Armed forces personnel taking part in the day of national mobilisation against the Aedes aegypti mosquito that transmits dengue and Zika virus, north of Rio de Janeiro, on Feb 13, 2016.
Armed forces personnel taking part in the day of national mobilisation against the Aedes aegypti mosquito that transmits dengue and Zika virus, north of Rio de Janeiro, on Feb 13, 2016.PHOTO: AFP

SAP PAULO (AFP) - Brazil, the country hardest hit by the Zika virus, is facing another health problem with the Olympics it is hosting just months away: a swine flu outbreak.

The outbreak of Type A of the H1N1 virus has killed 46 people in less than two months in Brazil. That is 10 times the figure for all of 2015, the Health Ministry said.

In Rio de Janeiro, which will host the Games from Aug 5-21, a first fatality was reported Thursday by health care authorities.

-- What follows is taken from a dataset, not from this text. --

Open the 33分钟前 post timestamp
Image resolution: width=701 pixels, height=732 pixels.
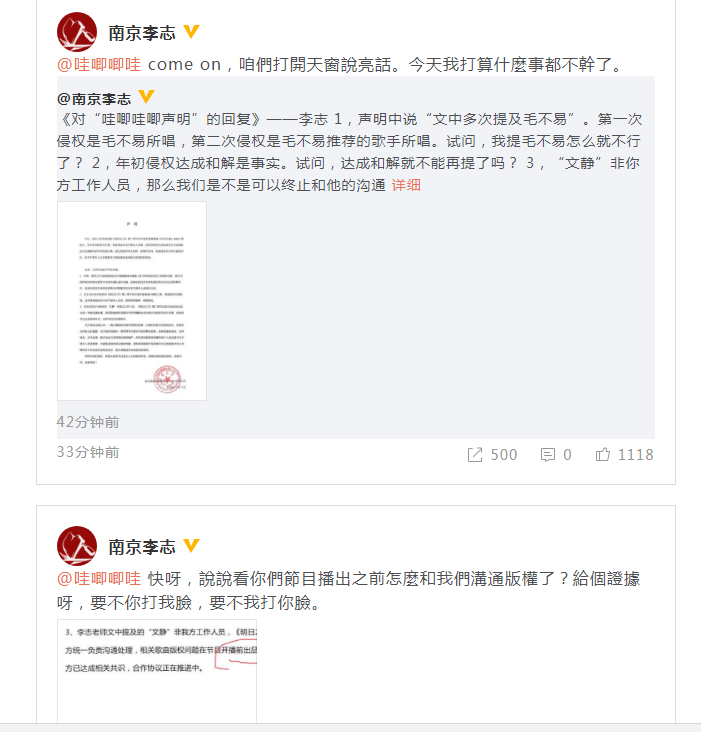point(88,452)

Through March 19, 305 cases were reported throughout the country, compared with 141 in all of 2015.

A large majority - 260 cases, 38 of them fatal - were reported in the Sao Paulo region, the economic and financial engine of the now struggling South American powerhouse.

People have been waiting in line for more than three hours outside some hospitals to get vaccinated.

In Brazil the H1N1 virus has normally appeared in recent years between May and July when temperatures are cooler.

But this year it has caught health authorities by surprise as it began in February.

It is not clear why, but many doctors say it stems from Brazilians who traveled to the northern hemisphere in the first months of the year.

A major H1N1 outbreak sparked a World Health Organization pandemic alert in June 2009, after the virus emerged from Mexico and the United States.

The epidemic killed around 18,500 people in 214 countries. The alert was lifted in August 2010.

Since late 2015 Brazil has been at the epicenter of the Zika virus crisis. The virus has been blamed for birth defects in babies born of women infected with the virus, which is carried by mosquitos.